## DATA FOR ANALYSIS
■ ■ ■

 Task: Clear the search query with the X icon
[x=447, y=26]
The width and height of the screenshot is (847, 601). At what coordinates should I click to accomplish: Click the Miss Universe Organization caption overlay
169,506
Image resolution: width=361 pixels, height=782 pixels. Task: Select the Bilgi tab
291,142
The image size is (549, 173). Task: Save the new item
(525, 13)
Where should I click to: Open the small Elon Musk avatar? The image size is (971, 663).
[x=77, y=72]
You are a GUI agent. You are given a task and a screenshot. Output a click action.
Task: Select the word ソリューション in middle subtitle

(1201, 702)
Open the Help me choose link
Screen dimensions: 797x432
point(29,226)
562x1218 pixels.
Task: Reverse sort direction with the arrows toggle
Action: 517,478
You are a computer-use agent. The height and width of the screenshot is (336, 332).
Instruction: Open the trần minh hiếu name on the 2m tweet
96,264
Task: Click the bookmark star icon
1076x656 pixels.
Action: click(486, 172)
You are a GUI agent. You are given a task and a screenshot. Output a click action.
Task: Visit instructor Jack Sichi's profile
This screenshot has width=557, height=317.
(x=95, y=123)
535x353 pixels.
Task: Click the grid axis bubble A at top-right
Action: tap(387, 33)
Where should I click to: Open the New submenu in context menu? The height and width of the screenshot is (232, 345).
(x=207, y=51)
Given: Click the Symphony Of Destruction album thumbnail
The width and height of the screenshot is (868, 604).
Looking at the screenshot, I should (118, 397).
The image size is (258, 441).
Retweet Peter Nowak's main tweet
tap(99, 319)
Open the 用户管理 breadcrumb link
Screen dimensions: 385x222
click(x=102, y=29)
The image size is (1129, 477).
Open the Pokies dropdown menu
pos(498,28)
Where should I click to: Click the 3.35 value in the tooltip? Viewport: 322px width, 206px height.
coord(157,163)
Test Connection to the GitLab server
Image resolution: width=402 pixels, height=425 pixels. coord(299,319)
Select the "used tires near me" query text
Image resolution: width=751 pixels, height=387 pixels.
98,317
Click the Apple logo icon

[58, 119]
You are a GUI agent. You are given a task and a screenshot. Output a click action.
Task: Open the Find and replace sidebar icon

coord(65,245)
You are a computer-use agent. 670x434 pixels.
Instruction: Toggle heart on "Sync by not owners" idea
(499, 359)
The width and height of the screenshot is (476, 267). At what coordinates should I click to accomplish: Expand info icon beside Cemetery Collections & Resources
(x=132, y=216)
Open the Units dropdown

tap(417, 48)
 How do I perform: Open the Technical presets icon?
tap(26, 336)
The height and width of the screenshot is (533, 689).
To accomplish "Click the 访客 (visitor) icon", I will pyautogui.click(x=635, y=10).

■ ■ ■

## EXERCISE BRIEF
Write down all of the records again, word for word.

## ANSWER SPACE
 Task: Clear the search query with the X icon
[x=447, y=26]
The width and height of the screenshot is (847, 601). At what coordinates should I click to accomplish: Click the Miss Universe Organization caption overlay
169,506
Image resolution: width=361 pixels, height=782 pixels. Task: Select the Bilgi tab
291,142
The image size is (549, 173). Task: Save the new item
(525, 13)
Where should I click to: Open the small Elon Musk avatar? The image size is (971, 663).
[x=77, y=72]
You are a GUI agent. You are given a task and a screenshot. Output a click action.
Task: Select the word ソリューション in middle subtitle

(1201, 702)
Open the Help me choose link
Screen dimensions: 797x432
point(29,226)
562x1218 pixels.
Task: Reverse sort direction with the arrows toggle
Action: 517,478
You are a computer-use agent. The height and width of the screenshot is (336, 332).
Instruction: Open the trần minh hiếu name on the 2m tweet
96,264
Task: Click the bookmark star icon
1076x656 pixels.
Action: click(486, 172)
You are a GUI agent. You are given a task and a screenshot. Output a click action.
Task: Visit instructor Jack Sichi's profile
This screenshot has width=557, height=317.
(x=95, y=123)
535x353 pixels.
Task: Click the grid axis bubble A at top-right
Action: tap(387, 33)
Where should I click to: Open the New submenu in context menu? The height and width of the screenshot is (232, 345).
(x=207, y=51)
Given: Click the Symphony Of Destruction album thumbnail
The width and height of the screenshot is (868, 604).
Looking at the screenshot, I should (118, 397).
The image size is (258, 441).
Retweet Peter Nowak's main tweet
tap(99, 319)
Open the 用户管理 breadcrumb link
Screen dimensions: 385x222
click(x=102, y=29)
The image size is (1129, 477).
Open the Pokies dropdown menu
pos(498,28)
Where should I click to: Click the 3.35 value in the tooltip? Viewport: 322px width, 206px height.
coord(157,163)
Test Connection to the GitLab server
Image resolution: width=402 pixels, height=425 pixels. coord(299,319)
Select the "used tires near me" query text
Image resolution: width=751 pixels, height=387 pixels.
98,317
Click the Apple logo icon

[58, 119]
You are a GUI agent. You are given a task and a screenshot. Output a click action.
Task: Open the Find and replace sidebar icon

coord(65,245)
You are a computer-use agent. 670x434 pixels.
Instruction: Toggle heart on "Sync by not owners" idea
(499, 359)
The width and height of the screenshot is (476, 267). At what coordinates should I click to accomplish: Expand info icon beside Cemetery Collections & Resources
(x=132, y=216)
Open the Units dropdown

tap(417, 48)
 How do I perform: Open the Technical presets icon?
tap(26, 336)
The height and width of the screenshot is (533, 689).
To accomplish "Click the 访客 (visitor) icon", I will pyautogui.click(x=635, y=10).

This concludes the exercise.